RMLs enable homeowners to convert part of the equity in their homes into money without having to sell their homes or take on new monthly mortgage payments. They are loans secured by a mortgage on, or other security interest in, real property where the payment stream is “reversed” (i.e., instead of making monthly payments to a lender, as with a conventional mortgage, the homeowner receives a stream of money or a one-time sum from the lender). Based on the RML agreement that was submitted to OSFI for review, other key differentiating characteristics of the RML vis-à-vis a conventional mortgage loan are as follows:
The homeowner or his/her estate does not have to pay any amount on the RML (including interest) until the occurrence of the first of the following dates (i.e., the due date):
- the date the property is sold;
- the first anniversary of the date the homeowner has moved into a long-term care facility or a retirement residence;
- 120 days after the death of the homeowner; and
- the date the lender demands payment of the outstanding balance of the RML plus related expenses after the occurrence of an event of default on the part of the homeowner or his/her estate (e.g., failure to pay taxes applicable to the property, failure to keep the property in good condition or failure to pay the amount required to be paid by a due date referred to in any of (a) to (c), or as read by screen readers, paragraphs 1-1 to 1-3 above).

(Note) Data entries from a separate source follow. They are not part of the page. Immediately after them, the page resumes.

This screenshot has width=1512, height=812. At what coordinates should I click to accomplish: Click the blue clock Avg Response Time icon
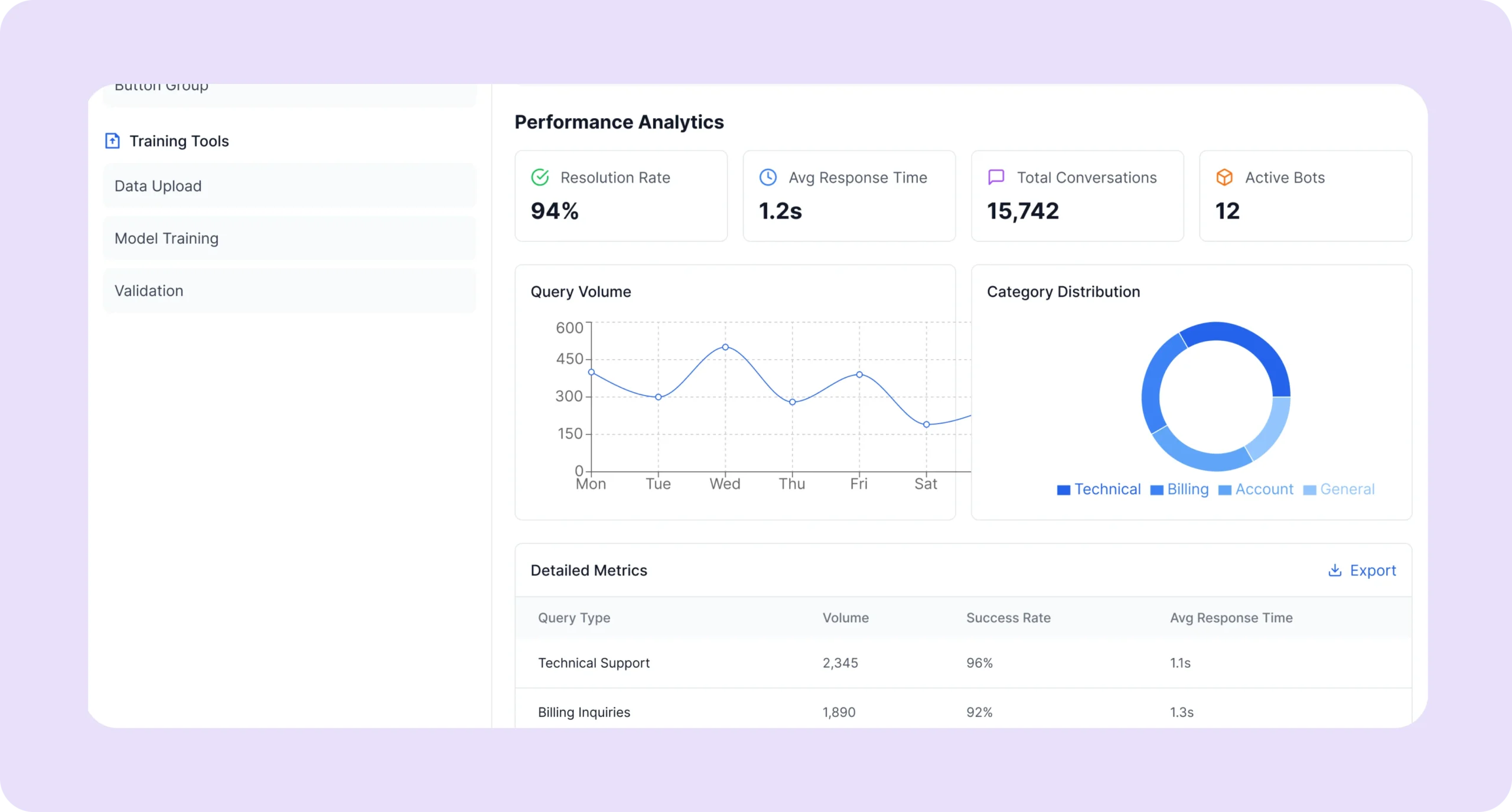pos(768,177)
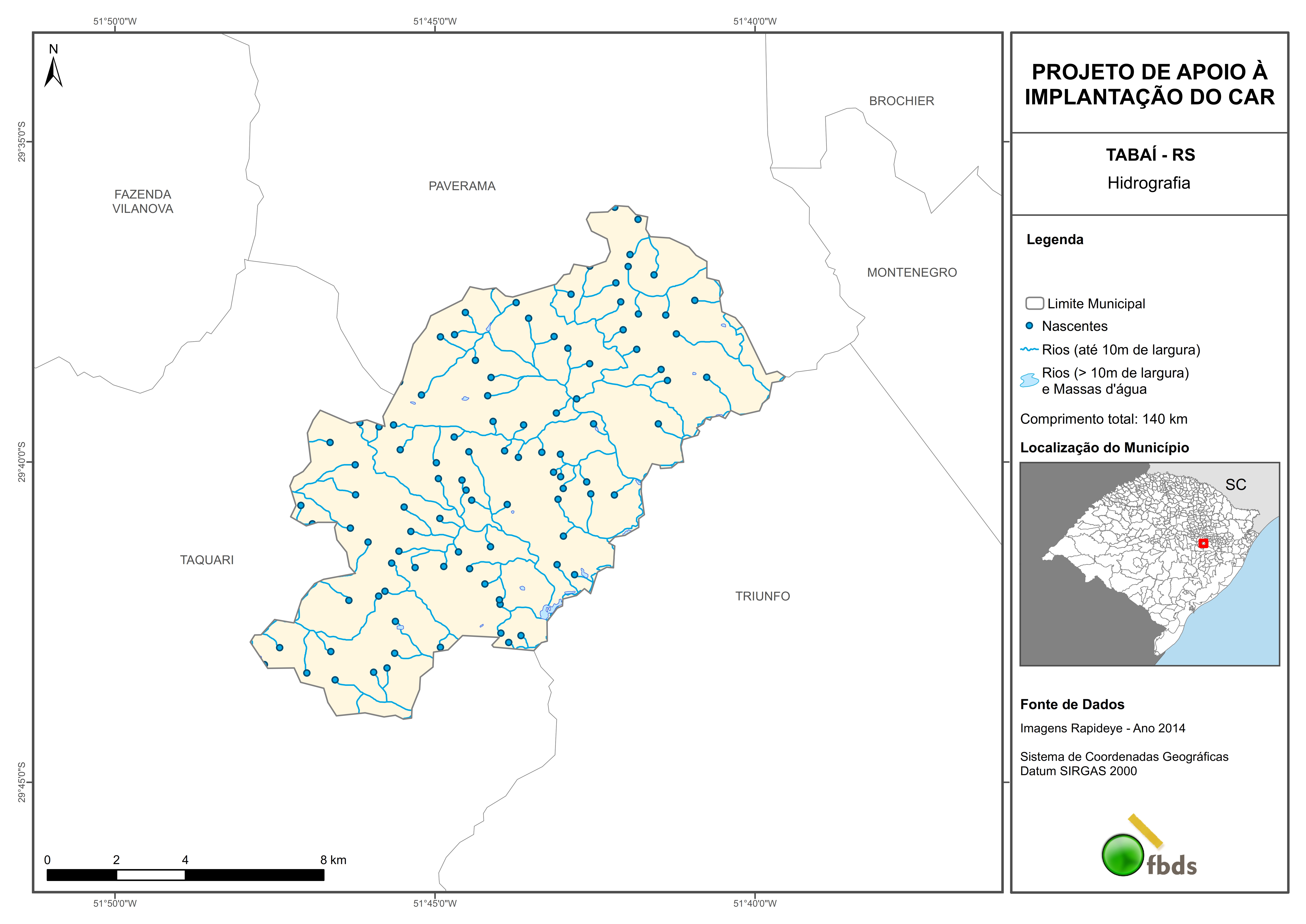Screen dimensions: 1306x924
Task: Click the water mass legend polygon symbol
Action: pyautogui.click(x=1029, y=380)
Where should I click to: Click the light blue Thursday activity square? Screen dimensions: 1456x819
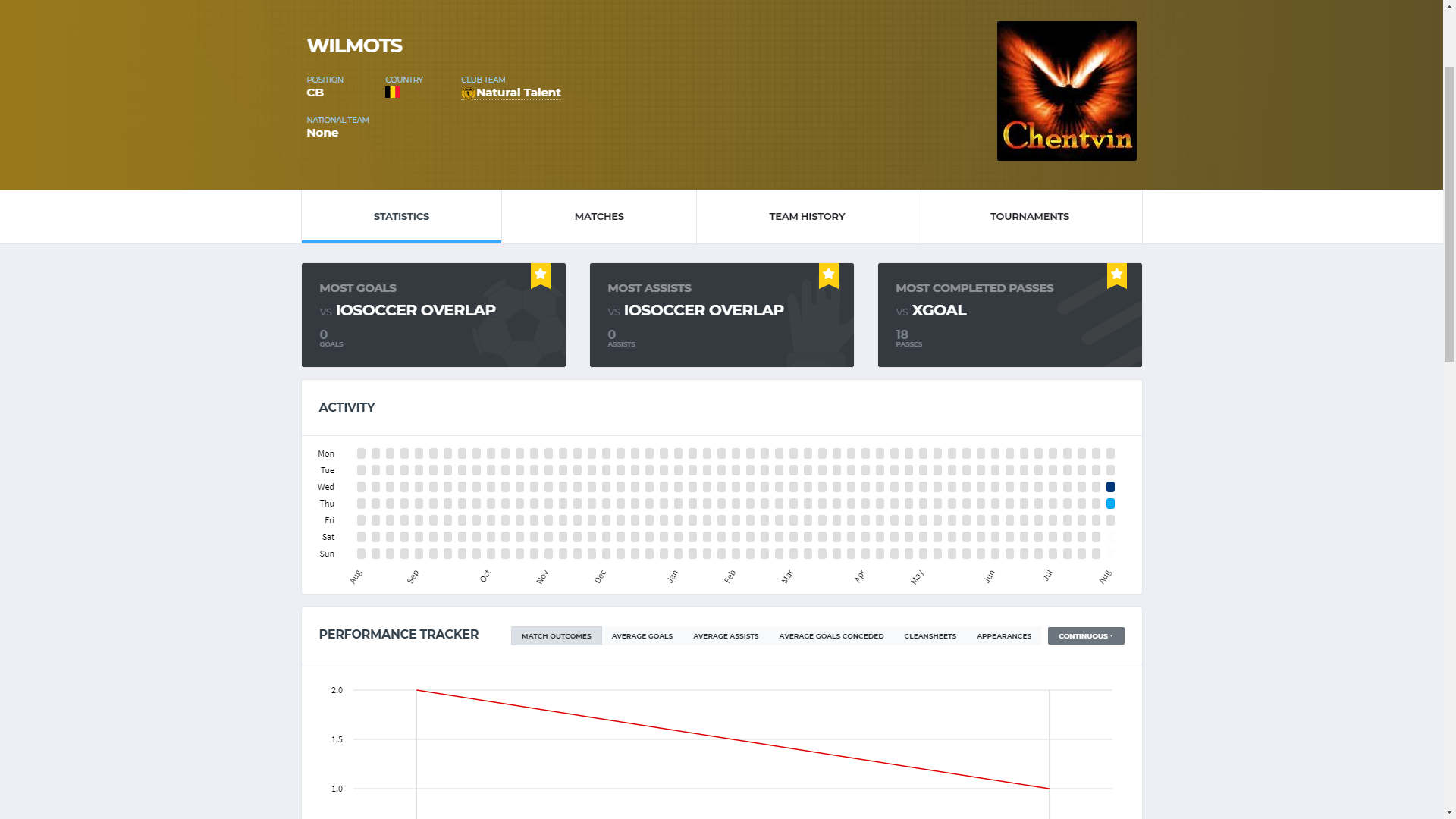pos(1110,504)
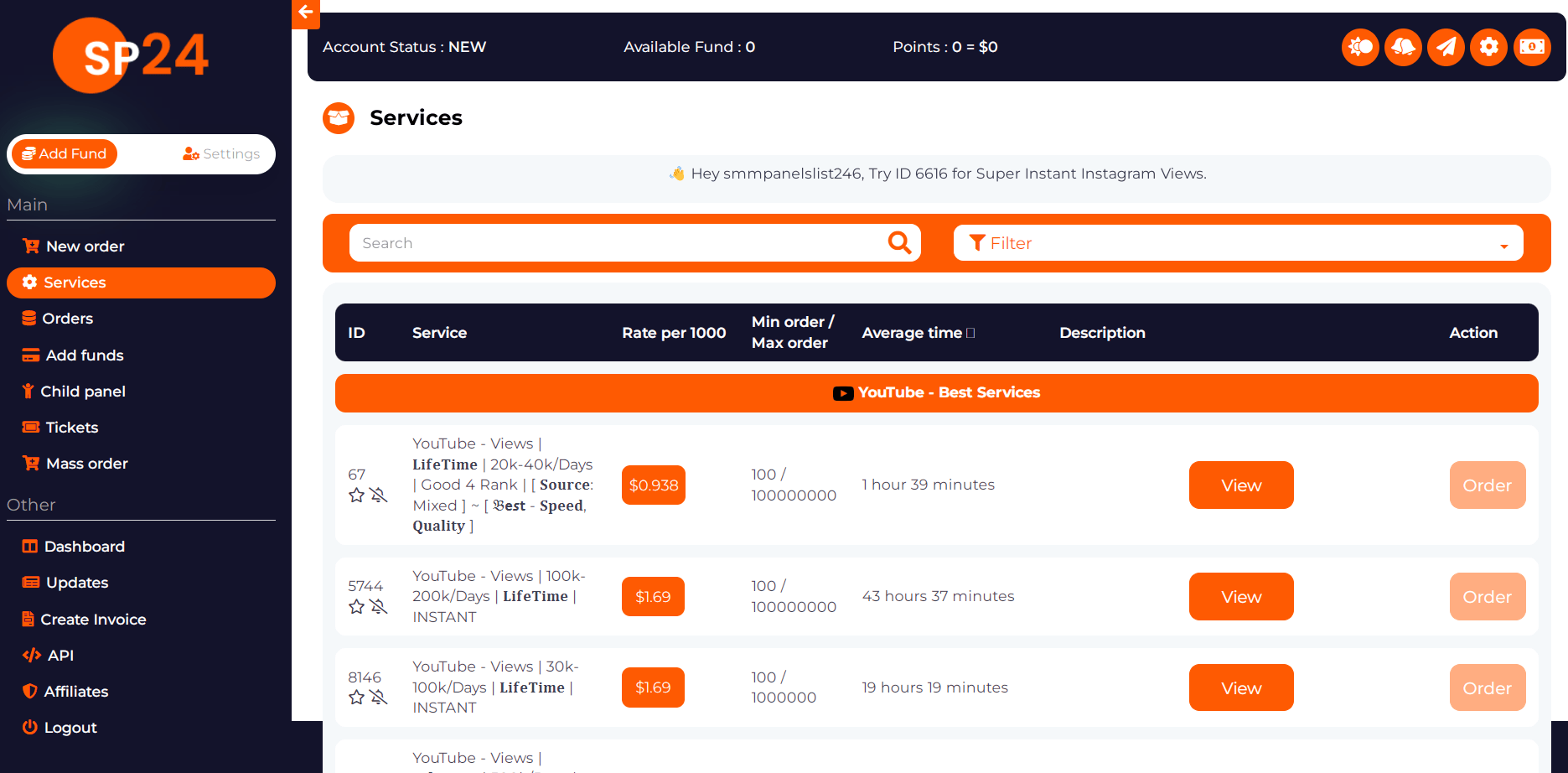Viewport: 1568px width, 773px height.
Task: Open the Dashboard menu item
Action: click(84, 546)
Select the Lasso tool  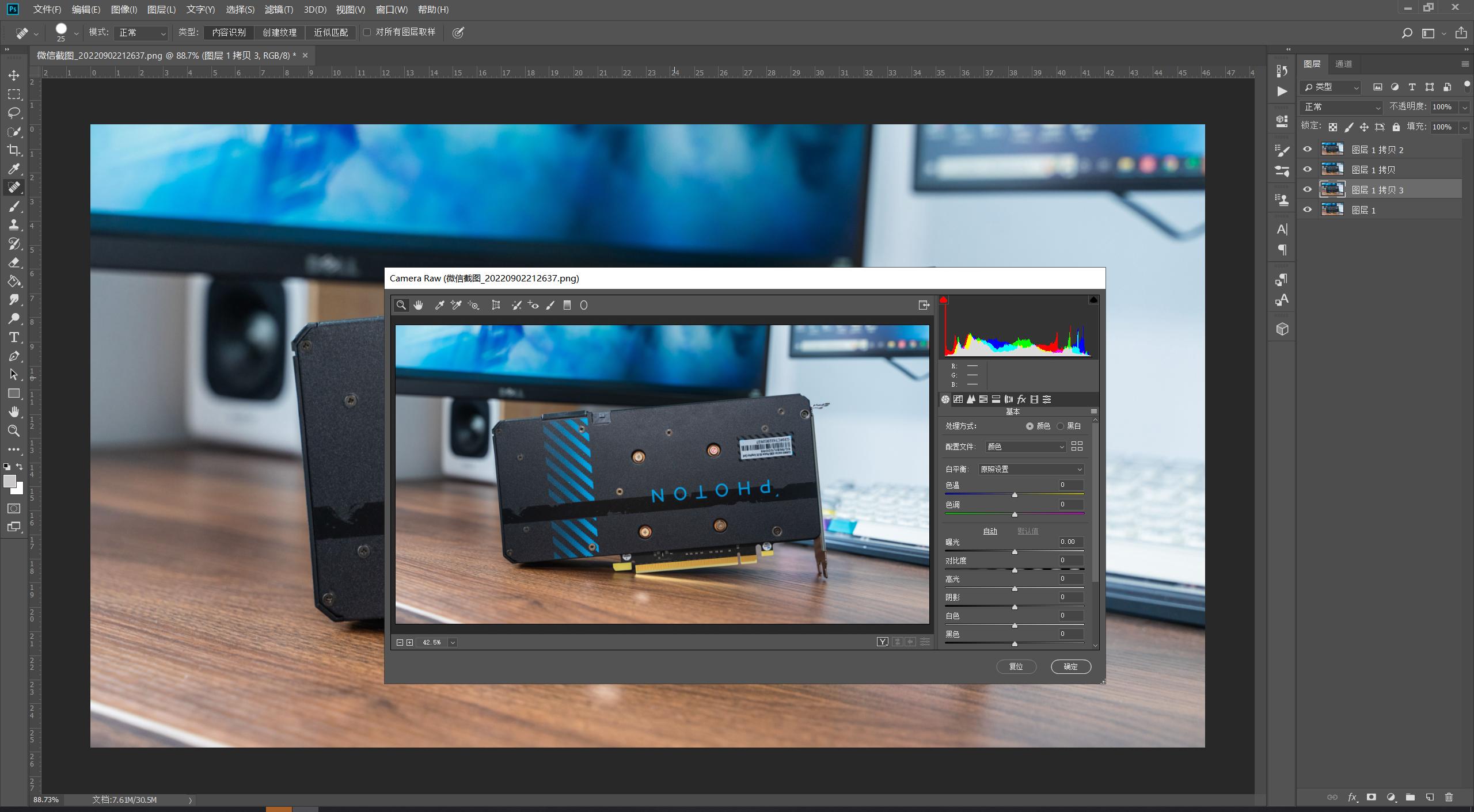click(14, 113)
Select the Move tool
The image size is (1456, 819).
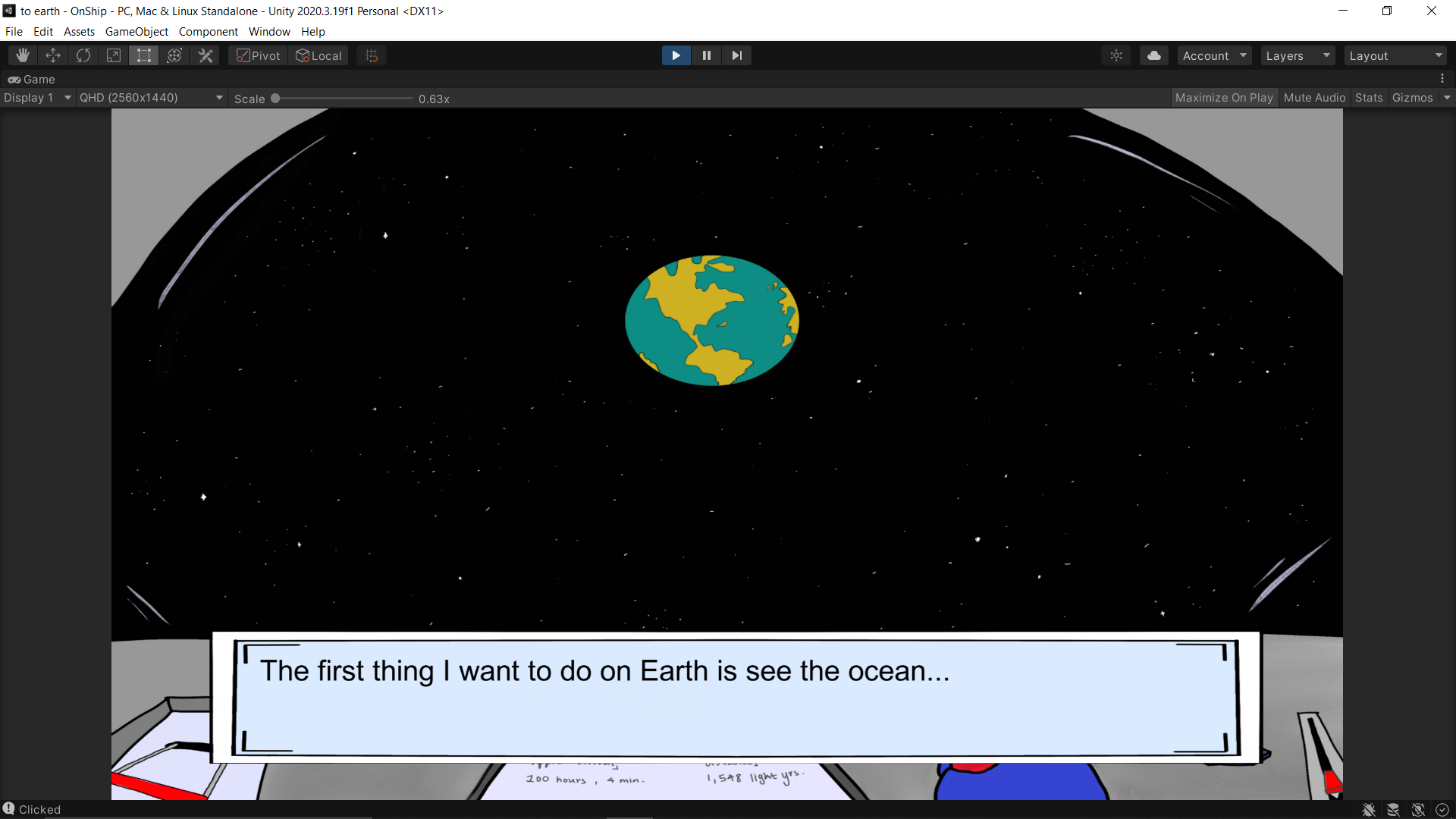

The amount required to be paid to discharge the homeowner’s or his/her estate’s obligation under the RML by a due date referred to in:
- any of subparagraphs (1)(a) to (c), or as read by screen readers, paragraphs 1-1 to 1-3 above (a Non-Default Context) is equal to the fair market value of the property if that value is less than the outstanding balance of the RML; and
- subparagraph 1(d), or as read by screen readers, paragraph 1-4 above (a Default Context) is equal to the entire outstanding balance of the RML plus related expenses incurred by the lender.
In a Default Context, the lender also has the right to realize its security over the property and be paid from the proceeds of its sale up to the aggregate amount owed to it.
It appears from the RML agreement that OSFI reviewed that a lender can suffer a loss in:
- a Non-Default Context, where the fair market value of the property is less than the outstanding balance of the RML; and
- a Default Context, where the lender does not recover the entire outstanding balance of the RML plus related expenses.
From a prudential perspective, since the risks inherent to RML insurance are different than those relating to conventional mortgage insurance (e.g., the outstanding balance increases, rather than decreases, over time), it is expected that requirements regarding earning patterns for unearned premiums and minimum regulatory capital requirements would be different than those relating to conventional mortgage insurance.
OSFI concludes that insurance that protects a lender against the risk of loss under a RML in a Default Context falls within the class of “mortgage insurance” since that class refers to a loss caused by default on the part of a borrower. OSFI also concludes that insurance that protects a lender against the risk of monetary loss under a RML in a Non- Default Context falls within the broad class of “property insurance”.
Schedule to the ICA:
“mortgage insurance” means insurance against loss caused by default on the part of a borrower under a loan secured by a mortgage or charge on, or other security interest in, real property.
“property insurance” means insurance against the loss of, or damage to, property and includes insurance against loss caused by forgery.
Table of Concordance:
The Bank Act, the Trust and Loan Companies Act and the Cooperative Credit Associations Act do not contain similar provisions.